Lejos de dejarnos llevar por la fuerza del anonimato hasta desaparecer en el común de las personas, tendemos a reafirmarnos como diferencia, imponiendo nuestros ritmos, nuestras abstracciones ideológicas y nuestros corsés identitarios: cuando el estar juntos se torna activismo suele desconectarse de la vida cotidiana y se aleja de los problemas concretos que nos llevaron a las plazas. Es una suerte de privatización de los movimientos: las personas comunes terminan por sentirse ajenas y se marchan a su casa.

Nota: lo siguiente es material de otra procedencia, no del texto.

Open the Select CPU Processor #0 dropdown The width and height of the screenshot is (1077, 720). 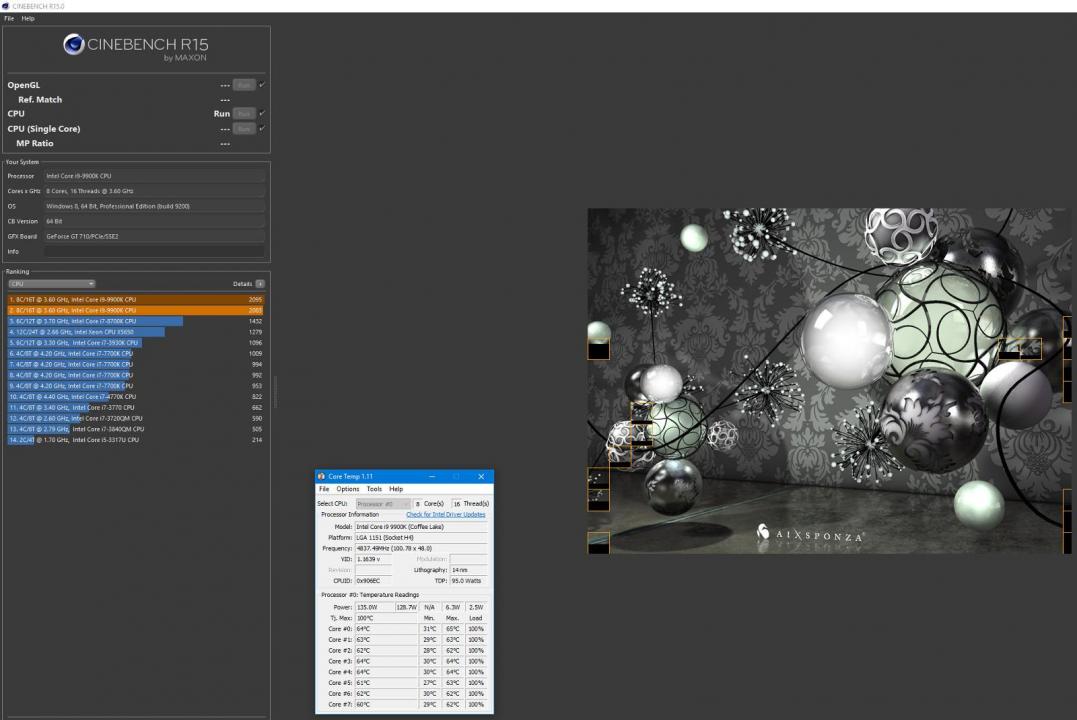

Algunos amigos que participamos juntos en Occupy Wall Street hemos comenzado a pensar estas cuestiones a partir de la categoría de amor, utilizando la propuesta conceptual del biólogo Humberto Maturana: “el amor es la emoción que constituye el campo de acciones en que nuestras interacciones recurrentes con otro hacen al otro un legítimo otro en la convivencia”. Lejos de aceptar al otro como diferencia, los activistas tendemos a imponerle nuestras prácticas y nuestras semánticas: encarnamos un déficit de amor. De nada sirve nuestra preocupación actual por construir políticas del común si no somos capaces de hacer de la propia política el más común de todos los bienes: participable por todos y todas. Esa es la obligación ética que nos impone la proposición We Are the 99 percent.
Como apunta Maturana, el amor es constitutivo de los seres humanos: para aprenderlo nos bastará simplemente con ser personas comunes. Atrevámonos a cuestionar críticamente nuestros puntos de partida, nuestras identidades y filiaciones, para promover en los movimientos un verdadero y decidido proceso de descolonización. Como dice Bell Hooks, ese es tal vez el paso más difícil en el proceso de aprender a amar. Al mismo tiempo, es hacia donde nos conduce una verdadera liberación: de la resistencia a la transformación. ¿Por qué conformarnos con la revuelta de unos pocos si en las plazas hemos sido miles y nos hemos nombrado como revolución?
* Enseña sociología en la New School de Nueva York y es guionista de televisión. Ha participado en el movimiento Occupy Wall Street desde sus inicios.